L’article 147 du code de procédure civile impose au juge de limiter le choix de la mesure à ce qui est suffisant pour la solution du litige, en s’attachant à retenir ce qui est le plus simple et le moins onéreux.
Au cas particulier, il sera donc ordonné la mise en œuvre d’une consultation médicale.
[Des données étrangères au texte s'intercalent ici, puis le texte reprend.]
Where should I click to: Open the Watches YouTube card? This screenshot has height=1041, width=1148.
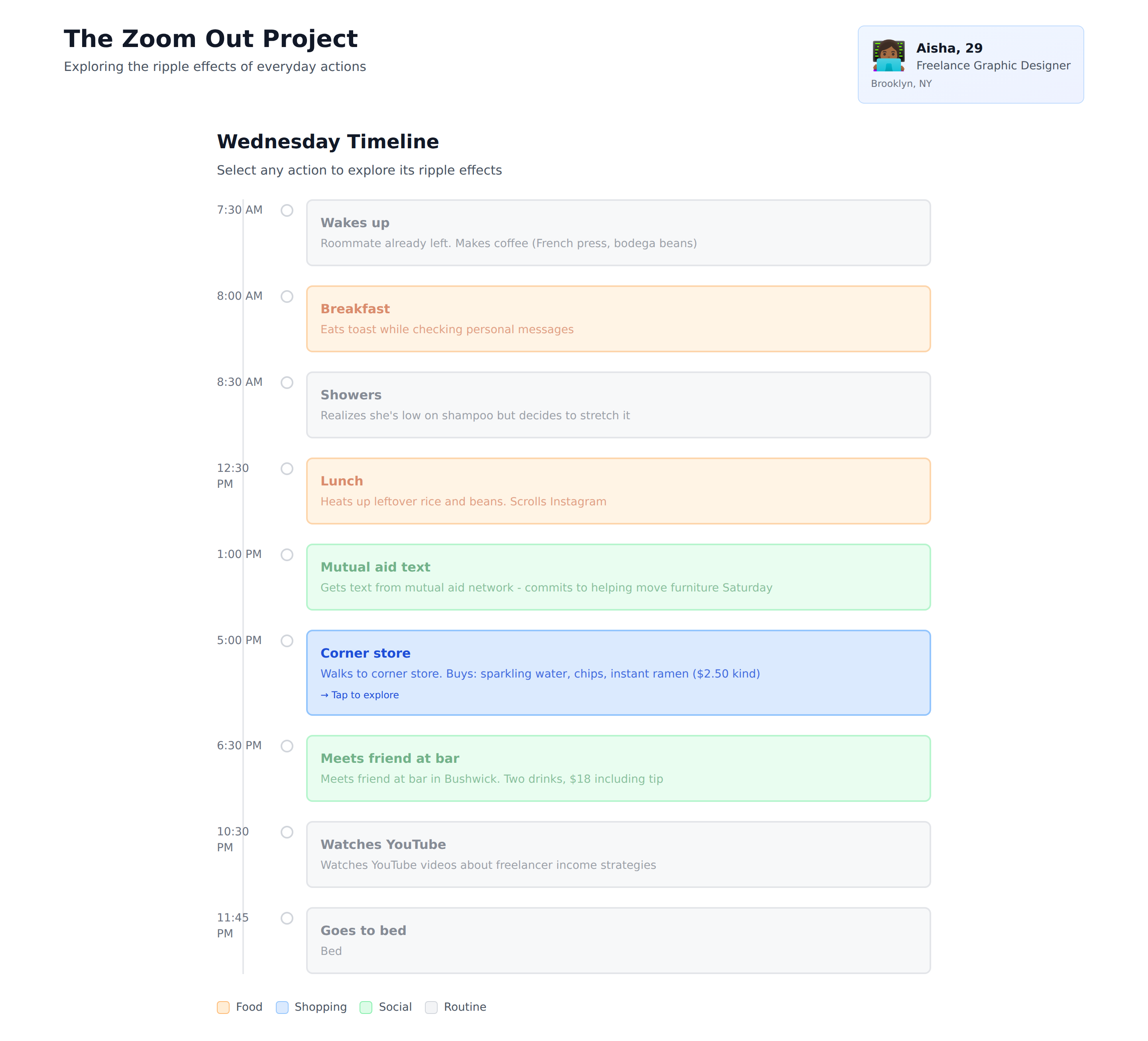pos(618,854)
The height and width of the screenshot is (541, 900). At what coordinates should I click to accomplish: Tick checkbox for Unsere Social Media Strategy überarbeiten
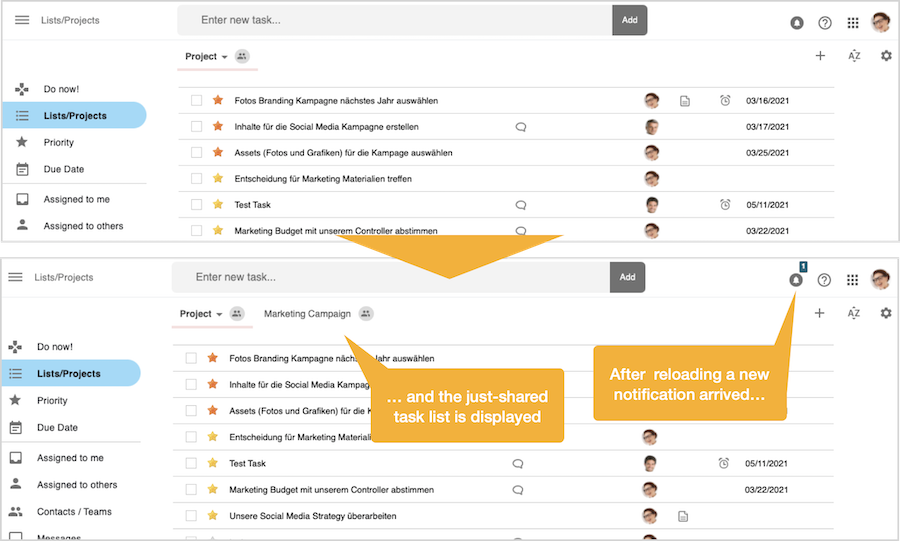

Les dépens seront réservés.
PAR CES MOTIFS
Le tribunal, statuant par jugement contradictoire, en premier ressort, et après en avoir délibéré conformément à la loi :
Avant-dire droit sur le versement des indemnités journalières à Madame [Y] [D] à compter du 22 septembre 2023, tous droits et moyens des parties réservés,
Sursoit à statuer dans cette attente ;
Ordonne la mise en œuvre d’une consultation médicale sur le fondement des articles 256 et suivants du code de procédure civile ;
Désigne pour y procéder
Docteur [P] [Z]
Service de Médecine Légale – [Adresse 5]
[Adresse 11]
[Adresse 13]
[Localité 1]
Ou à défaut :
Docteur [B] [O]
[Adresse 2]
[Localité 4]
Ordonne aux parties de transmettre à l’expert désigné l’intégralité du rapport médical mentionné à l’article L. 142-6 du code de la sécurité sociale ;
Dit que l’expert aura pour mission de :
— convoquer les parties ;
— prendre connaissance de l’entier dossier médical de Madame [Y] [D] et se faire remettre tous documents qu’il estime nécessaire à l’accomplissement de sa mission ;
— procéder à l’examen de Madame [Y] [D] ;
— déterminer si à la date du 22 septembre 2023, l’état de santé de Madame [Y] [D] était suffisamment stabilisé pour envisager la reprise d’une activité professionnelle quelconque ;
— à défaut, déterminer si Madame [Y] [D] pouvait prétendre au versement d’indemnités journalières en raison notamment d’un arrêt de travail à temps complet ou d’un arrêt de travail à mi-temps thérapeutique à compter du 22 septembre 2023 et si oui, au titre de quelles pathologies ;
— si oui, déterminer jusqu’à quelle date ;
— plus généralement, donner toutes informations susceptibles d’éclairer la juridiction ;
Dit que le médecin-consultant entreprendra immédiatement ses opérations et procèdera conformément aux dispositions des articles 273 et suivants du code de procédure civile ;
Rappelle que médecin-consultant peut recueillir l’avis d’un autre technicien dans une spécialité distincte de la sienne et se faire assister dans l’accomplissement de sa mission par la personne de son choix qui intervient sous son contrôle et sa responsabilité ;
Précise que si les parties viennent à se concilier, elles peuvent demander au juge de donner force exécutoire à l’acte exprimant leur accord ;
Dit que médecin-consultant déposera son rapport accompagné de sa demande de rémunération au greffe du pôle social du tribunal judiciaire de Toulouse dans le délai de trois mois à compter de sa saisine, sauf prorogation de délai demandée par l’expert au tribunal ;
Dit que médecin-consultant adressera un exemplaire de sa demande de rémunération aux parties par tout moyen permettant d’en établir la réception ;
Dit que le coût de cette consultation sera pris en charge par la [7] en application de l’article L.142-11 du code de la sécurité sociale ;
Rappelle que les honoraires du médecin consultant sont fixés à l’article 1 d) de l’arrêté du 21 décembre 2018 relatif aux honoraires et aux frais de déplacement des médecins consultants mentionnés à l’article R. 142-16-1 du code de la sécurité sociale ;
Renvoie l’affaire à une audience ultérieure après le dépôt de l’avis afin qu’il soit débattu au fond ;
Réserve les dépens ;
Réserve toutes autres demandes,
Ainsi fait, jugé et prononcé par mise à disposition au greffe le 11 septembre 2025.